[Stored items]
┌──
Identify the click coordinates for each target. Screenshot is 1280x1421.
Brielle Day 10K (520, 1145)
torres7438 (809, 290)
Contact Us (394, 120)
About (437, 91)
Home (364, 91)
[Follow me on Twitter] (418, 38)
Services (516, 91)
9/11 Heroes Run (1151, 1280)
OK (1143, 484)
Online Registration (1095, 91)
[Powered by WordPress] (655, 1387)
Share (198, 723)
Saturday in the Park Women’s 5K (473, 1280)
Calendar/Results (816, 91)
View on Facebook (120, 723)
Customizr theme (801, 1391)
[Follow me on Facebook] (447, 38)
└──
■ Goal of the exercise:
So that the data stays intact, repeat all of it exactly.

■ Response area:
Identify the click coordinates for each target. Screenshot is 1280x1421.
Brielle Day 10K (520, 1145)
torres7438 (809, 290)
Contact Us (394, 120)
About (437, 91)
Home (364, 91)
[Follow me on Twitter] (418, 38)
Services (516, 91)
9/11 Heroes Run (1151, 1280)
OK (1143, 484)
Online Registration (1095, 91)
[Powered by WordPress] (655, 1387)
Share (198, 723)
Saturday in the Park Women’s 5K (473, 1280)
Calendar/Results (816, 91)
View on Facebook (120, 723)
Customizr theme (801, 1391)
[Follow me on Facebook] (447, 38)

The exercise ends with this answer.